Written task = Can you carry on the blog post about signs of a too-comfortable Christianity, starting right after its last line?

8 Signs Your Christianity is Too Comfortable

THE TITLE “8 SIGNS YOUR CHRISTIANITY IS TOO COMFORTABLE” recently caught my eye. It is an article written by Brett McCracken and I found it on The Gospel Coalition website.

If you just want “the list” of the “8 Signs” you're too comfortable in your Christian faith, here they are:


  1. There is actually no friction between your Christianity and your partisan politics.
  2. There are no paradoxes, tensions, or unresolved questions.
  3. Your friends and coworkers are surprised to learn you’re a churchgoing Christian.
  4. You never think about or even remember the Sunday sermon on Monday.
  5. No one at your church ever annoys you.
  6. You never feel challenged, only affirmed.
  7. You never had to have a “truth in love” conversation with a fellow Christian.
  8. No one in your church could comment on any area of growth they’ve seen in you.

Hopefully, this list is thought provoking enough to read the article. You can read the article here.

I think McCracken is right in his general observation, “Comfort-seeking is our default mode in a consumerist society, so we often find ourselves in “comfortable Christianity” without even knowing it.”

If you want to reflect further on this idea, get his book Uncomfortable: The Awkward and Essential Challenge of Christian Community. Or better yet, read this book on “community” with someone else or with your community group.


Chris Dyer Jan 31, 2018 3:45pm

Great thoughts. Strengthens my idea that my questions and my seeking and my challenging are what I am supposed to be doing to keep growing in faith. Thank you!

Annonymous Feb 2, 2018 3:08pm

I've been dwelling on these kinds of things in my own life. I often feel like I'm too comfortable. Like there's all this other stuff in my life that's taking away from what I really want, which is to be challenged and changed and driven by Christ. But I can't figure out how exactly to do this, especially as a married person with children. I have all these convictions and don't know what to do with them. And I know so few people who share these convictions. How do you determine when to stay at your current church and when you really do need to find a place where you can feel challenged? What if none of the issues that convict us are even discussed at church? What if I'm itching to cast off all my material possessions in the midst of a culture (within the church) where having stuff is so "normal"? What if the only sermons you remember are the ones that dared to rock the boat a little on some controversial topic? I want a sermon that isn't afraid to make me feel like the wretched sinner I am. But then reminds me about the cross. And THEN challenges me to be holy like HE is holy because of what he's done. Change! Be different! I don't want to just THINK about my faith. I want to DO something with my faith. Like Jesus.

J Kooken Feb 9, 2018 11:47am

This looks like a great book. Thanks for sharing the information. Who wants to read it with me?

Provided material =

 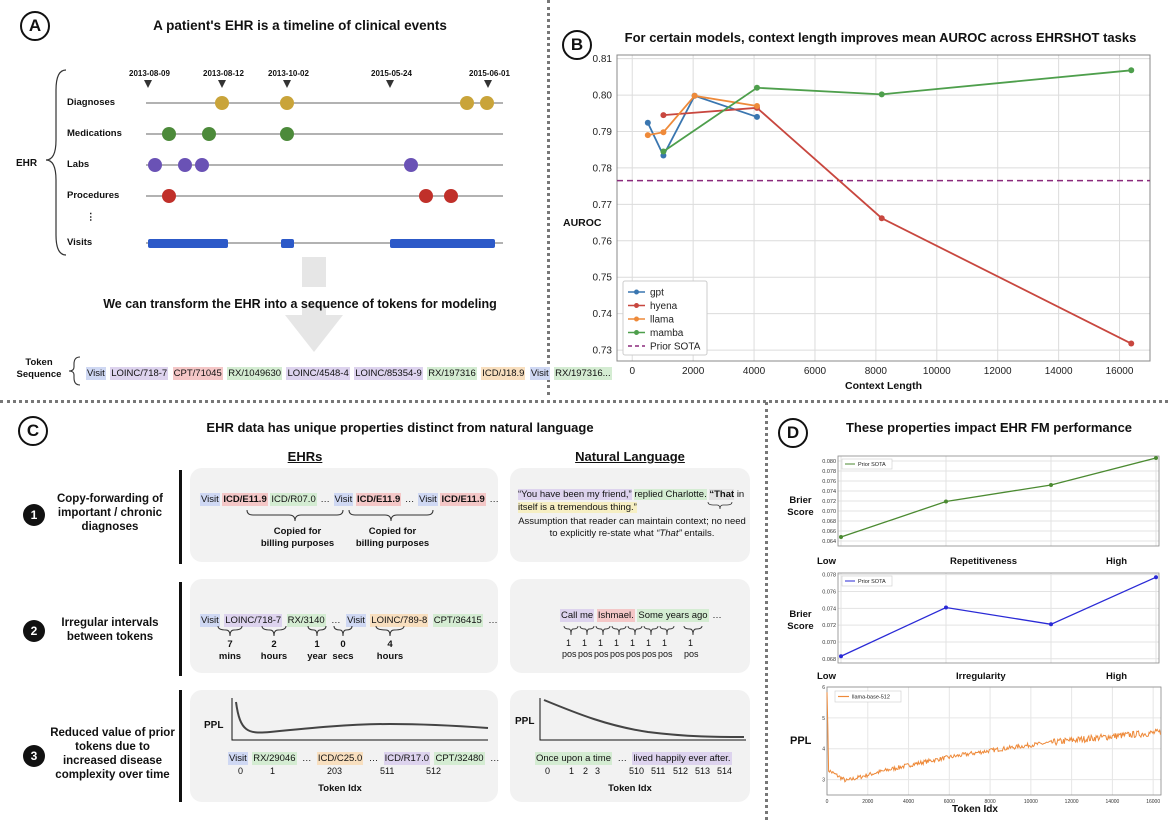 What do you see at coordinates (657, 294) in the screenshot?
I see `legend-label: gpt` at bounding box center [657, 294].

Result for this exercise =
Anonymous Feb 14, 2018 2:25am

To whoever expressed their concern about conviction and looking to find others who want to be challenged in their faith, I hear you. Clearly this is a source of angst because neither you nor I feel we can even put our names to this because there is a fear of reprisal or misunderstanding which could result in losing the Christian family we love. People seem timid about expressing what the Lord has done for them and this comfortable Christianity feels suffocating for me too. Christians seem unsure when talking with one another about how the Lord has changed them or their lives and rarely have the ability to express a joyous unbridled faith. I have been guilty of this in the past and it grieves me. If one does speak with unhesitating enthusiasm, people do not seem to know to respond. It’s so sad and I do not think it’s because of a lack of security in Christ. I believe we may have an inflated sense of it, enjoying Jesus’ abundant grace to the point we miss the call to action regarding His purpose in our lives and others He wants us to serve. It’s a grace and love doctrine that doesn’t seem to be followed by asking us what we are empowered to do for Jesus because of this grace. It’s like much of American faith has turned into some type of religious country club as opposed to daily life-altering faith that convicts or if it does, it’s limited to the designated “giants of faith” in our congregation, not an expectation of the entire local church body. Isn’t powerful sanctifying change part of our faith? I agree with you. I want direction that helps me identify specific issues in my life that God is calling on me review and change, not generalities. I want the world to see Jesus doing things in our church and myself for which no other explanation than Jesus and His powerful work could accomplish and I want all of us to be so thrilled about it we can’t shut up. I worry that most of us have been so soaked in Christianity since childhood that the words “love” and “grace” feel like a warm comforting blanket, not a rallying cry to put on the whole armor of God. While I praise Him for and need His comfort, I need continual transformation. Like a tree, I want to see growth rings as I look back over the years. Comfortable Christianity does not do that.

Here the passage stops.